Hard to debug: Binary format means no curl. Need grpcurl or Postman gRPC support.
grpcurl -plaintext -d '{"id":"123"}' \
localhost:50051 user.UserService/GetUser
Schema changes need care: Reusing field numbers corrupts data.
// WRONG — reusing field number 2
message User {
string id = 1;
// name was field 2, deleted
string email = 2; // DO NOT do this
}
// RIGHT — reserve the old field number
message User {
string id = 1;
reserved 2;
string email = 3;
}
Comparison Table
| Dimension | REST | GraphQL | gRPC |
|---|---|---|---|
| Wire format | JSON/XML | JSON | Protobuf (binary) |
| Protocol | HTTP/1.1 | HTTP/1.1 | HTTP/2 |
| Browser support | Native | Native | Needs grpc-web |
| Caching | HTTP cache native | Manual | None |
| Type safety | None (OpenAPI helps) | Schema types | Proto types |
| Learning curve | Low | Medium | High |
| Over-fetching | Yes | No | No |
| Streaming | Limited (SSE) | Subscriptions | Native |
| Performance | Medium | Medium | High |
| Ecosystem maturity | Very mature | Mature | Growing |
| Primary use case | Public APIs | Complex data fetch | Internal services |
When to Use Which
Use REST when:
- Building a public API for external developers
- Simple CRUD service
- HTTP caching matters
- Team is already comfortable with REST
Stripe, GitHub, Twitter APIs → all REST
Reason: developer friendliness, easy documentation, caching
Use GraphQL when:
- Multiple different clients (web, mobile, devices) hit the same API
- Different clients need different data shapes
- Data is a complex graph of connected entities
GitHub GraphQL API, Shopify → GraphQL
Reason: partners have varying data requirements
Use gRPC when:
- Internal microservice-to-service communication
- Performance-critical data-intensive operations
- Real-time streaming needed
- Polyglot environment (Go, Java, Python, Node.js mixed)

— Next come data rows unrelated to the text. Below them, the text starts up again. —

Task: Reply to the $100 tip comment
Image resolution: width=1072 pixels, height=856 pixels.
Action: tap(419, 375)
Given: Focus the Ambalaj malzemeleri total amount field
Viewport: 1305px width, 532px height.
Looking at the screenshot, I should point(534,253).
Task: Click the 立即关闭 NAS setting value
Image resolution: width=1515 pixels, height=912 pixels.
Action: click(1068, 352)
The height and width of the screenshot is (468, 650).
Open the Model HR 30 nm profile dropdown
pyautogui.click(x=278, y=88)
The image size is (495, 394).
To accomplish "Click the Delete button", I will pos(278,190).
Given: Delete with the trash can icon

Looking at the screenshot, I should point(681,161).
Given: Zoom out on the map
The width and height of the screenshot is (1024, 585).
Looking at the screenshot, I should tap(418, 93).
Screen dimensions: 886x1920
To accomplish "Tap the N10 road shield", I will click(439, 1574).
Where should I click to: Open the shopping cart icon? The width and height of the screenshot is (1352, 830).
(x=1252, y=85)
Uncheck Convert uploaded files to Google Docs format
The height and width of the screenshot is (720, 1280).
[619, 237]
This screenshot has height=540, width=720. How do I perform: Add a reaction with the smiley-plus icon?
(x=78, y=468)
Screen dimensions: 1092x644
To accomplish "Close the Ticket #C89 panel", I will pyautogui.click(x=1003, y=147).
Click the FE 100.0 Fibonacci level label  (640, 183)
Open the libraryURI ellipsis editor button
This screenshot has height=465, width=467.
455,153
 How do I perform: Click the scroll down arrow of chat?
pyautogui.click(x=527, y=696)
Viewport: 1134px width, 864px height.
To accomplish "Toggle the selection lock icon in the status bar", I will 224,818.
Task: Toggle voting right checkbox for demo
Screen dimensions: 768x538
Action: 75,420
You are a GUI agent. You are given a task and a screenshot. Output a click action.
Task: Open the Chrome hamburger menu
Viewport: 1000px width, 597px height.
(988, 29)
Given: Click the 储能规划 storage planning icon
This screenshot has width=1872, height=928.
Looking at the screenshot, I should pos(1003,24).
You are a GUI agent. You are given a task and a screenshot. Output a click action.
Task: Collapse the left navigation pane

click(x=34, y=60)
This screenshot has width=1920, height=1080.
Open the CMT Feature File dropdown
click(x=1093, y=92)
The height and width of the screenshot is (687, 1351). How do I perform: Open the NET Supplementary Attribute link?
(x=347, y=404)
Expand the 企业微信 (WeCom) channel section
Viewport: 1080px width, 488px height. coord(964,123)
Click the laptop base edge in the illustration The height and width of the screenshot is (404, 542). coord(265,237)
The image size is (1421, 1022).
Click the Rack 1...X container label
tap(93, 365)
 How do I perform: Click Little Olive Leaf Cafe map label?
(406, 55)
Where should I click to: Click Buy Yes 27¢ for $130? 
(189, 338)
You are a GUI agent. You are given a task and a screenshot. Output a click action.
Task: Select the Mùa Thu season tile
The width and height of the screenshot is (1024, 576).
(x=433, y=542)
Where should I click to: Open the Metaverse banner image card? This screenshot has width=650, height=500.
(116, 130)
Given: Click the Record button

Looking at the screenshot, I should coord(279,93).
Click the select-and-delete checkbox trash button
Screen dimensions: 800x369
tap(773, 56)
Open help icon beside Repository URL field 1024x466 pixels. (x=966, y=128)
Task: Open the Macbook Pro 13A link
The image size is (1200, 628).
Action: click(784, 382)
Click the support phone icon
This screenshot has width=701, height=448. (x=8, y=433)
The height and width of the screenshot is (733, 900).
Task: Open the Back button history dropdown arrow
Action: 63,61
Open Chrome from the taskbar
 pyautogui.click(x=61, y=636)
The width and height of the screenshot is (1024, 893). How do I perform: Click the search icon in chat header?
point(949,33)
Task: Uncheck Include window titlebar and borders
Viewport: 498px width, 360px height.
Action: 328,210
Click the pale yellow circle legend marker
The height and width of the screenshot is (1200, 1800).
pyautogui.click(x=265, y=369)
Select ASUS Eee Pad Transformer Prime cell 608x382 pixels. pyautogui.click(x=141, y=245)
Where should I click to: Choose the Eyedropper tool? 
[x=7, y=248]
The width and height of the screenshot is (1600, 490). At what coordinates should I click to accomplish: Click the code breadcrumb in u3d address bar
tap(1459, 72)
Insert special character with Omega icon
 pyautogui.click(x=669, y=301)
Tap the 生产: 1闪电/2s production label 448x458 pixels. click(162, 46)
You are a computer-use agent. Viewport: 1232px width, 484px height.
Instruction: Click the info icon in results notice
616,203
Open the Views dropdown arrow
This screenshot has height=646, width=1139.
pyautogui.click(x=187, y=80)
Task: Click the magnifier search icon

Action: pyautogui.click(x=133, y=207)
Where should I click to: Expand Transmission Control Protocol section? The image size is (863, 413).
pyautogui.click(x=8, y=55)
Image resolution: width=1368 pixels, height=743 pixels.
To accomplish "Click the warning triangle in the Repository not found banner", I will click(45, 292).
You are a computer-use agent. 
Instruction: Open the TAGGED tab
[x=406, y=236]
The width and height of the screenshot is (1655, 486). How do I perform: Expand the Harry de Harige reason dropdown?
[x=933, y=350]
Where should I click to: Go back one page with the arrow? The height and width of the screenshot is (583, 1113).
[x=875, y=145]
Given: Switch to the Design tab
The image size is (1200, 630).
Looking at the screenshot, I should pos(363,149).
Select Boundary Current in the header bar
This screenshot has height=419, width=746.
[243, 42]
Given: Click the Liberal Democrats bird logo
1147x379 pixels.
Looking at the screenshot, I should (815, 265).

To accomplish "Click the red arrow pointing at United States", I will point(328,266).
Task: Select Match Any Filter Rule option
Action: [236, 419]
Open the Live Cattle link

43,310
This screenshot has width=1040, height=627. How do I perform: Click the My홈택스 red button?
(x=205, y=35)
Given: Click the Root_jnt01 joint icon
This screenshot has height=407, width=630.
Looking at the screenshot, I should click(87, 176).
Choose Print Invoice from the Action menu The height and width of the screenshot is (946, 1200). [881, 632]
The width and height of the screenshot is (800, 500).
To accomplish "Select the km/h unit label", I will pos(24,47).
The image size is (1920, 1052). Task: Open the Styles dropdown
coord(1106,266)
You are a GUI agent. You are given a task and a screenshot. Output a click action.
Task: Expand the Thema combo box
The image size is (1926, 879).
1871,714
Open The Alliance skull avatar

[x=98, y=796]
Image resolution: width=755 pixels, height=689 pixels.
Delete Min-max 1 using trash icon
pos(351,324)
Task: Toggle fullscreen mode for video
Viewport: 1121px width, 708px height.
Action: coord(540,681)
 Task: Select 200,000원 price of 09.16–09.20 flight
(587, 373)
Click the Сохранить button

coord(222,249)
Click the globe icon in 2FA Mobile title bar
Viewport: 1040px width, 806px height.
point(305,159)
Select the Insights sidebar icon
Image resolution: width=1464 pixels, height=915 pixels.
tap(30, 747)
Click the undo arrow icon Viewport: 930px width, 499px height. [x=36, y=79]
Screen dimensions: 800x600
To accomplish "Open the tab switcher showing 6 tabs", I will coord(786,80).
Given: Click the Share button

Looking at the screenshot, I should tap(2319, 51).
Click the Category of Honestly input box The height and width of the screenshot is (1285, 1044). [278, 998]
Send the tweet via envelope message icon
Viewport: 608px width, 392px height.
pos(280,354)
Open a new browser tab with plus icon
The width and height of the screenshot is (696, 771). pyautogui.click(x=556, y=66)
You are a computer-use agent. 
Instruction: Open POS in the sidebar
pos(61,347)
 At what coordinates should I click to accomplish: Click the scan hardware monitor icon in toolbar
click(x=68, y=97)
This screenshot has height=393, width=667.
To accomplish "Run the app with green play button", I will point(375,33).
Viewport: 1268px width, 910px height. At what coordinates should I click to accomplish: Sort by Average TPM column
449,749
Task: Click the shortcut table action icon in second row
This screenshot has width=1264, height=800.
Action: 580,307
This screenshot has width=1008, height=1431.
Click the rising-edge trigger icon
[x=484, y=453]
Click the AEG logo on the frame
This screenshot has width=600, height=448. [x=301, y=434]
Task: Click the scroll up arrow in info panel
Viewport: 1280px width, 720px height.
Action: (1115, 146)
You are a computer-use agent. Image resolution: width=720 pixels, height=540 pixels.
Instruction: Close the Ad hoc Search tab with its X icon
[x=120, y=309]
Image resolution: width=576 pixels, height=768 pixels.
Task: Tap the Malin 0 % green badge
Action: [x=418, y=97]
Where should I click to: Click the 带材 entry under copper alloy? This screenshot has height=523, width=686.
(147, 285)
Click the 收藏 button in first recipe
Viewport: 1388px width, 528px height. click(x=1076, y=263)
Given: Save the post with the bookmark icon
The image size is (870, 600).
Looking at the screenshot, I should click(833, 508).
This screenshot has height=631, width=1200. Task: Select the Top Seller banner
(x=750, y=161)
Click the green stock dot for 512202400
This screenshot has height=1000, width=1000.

Google internal services, Netflix internal comms → gRPC
Reason: performance, type safety, multi-language support
The Hybrid Approach
In practice, most mature services use a mix.
Architecture:
External clients (mobile/web)
↓ REST or GraphQL
API Gateway / BFF
↓ gRPC
┌──────────────────────────────┐
│ User Service Payment Svc │
│ (gRPC) (gRPC) │
└──────────────────────────────┘
BFF (Backend For Frontend) pattern: REST or GraphQL for clients, gRPC between internal services.
// BFF layer: GraphQL → gRPC translation
const resolvers = {
Query: {
user: async (_, { id }) => {
return await grpcUserClient.getUser({ id });
},
},
};
Takeaway
"Which one is best?" is the wrong question. The right question is "what fits this situation?"
- REST: Public APIs, simple services, team already knows REST
- GraphQL: Multiple clients, complex data requirements, over-fetching is a real problem
- gRPC: Service-to-service, performance-sensitive internal services, streaming
Combining all three is completely valid — and it's what most mature engineering orgs actually do.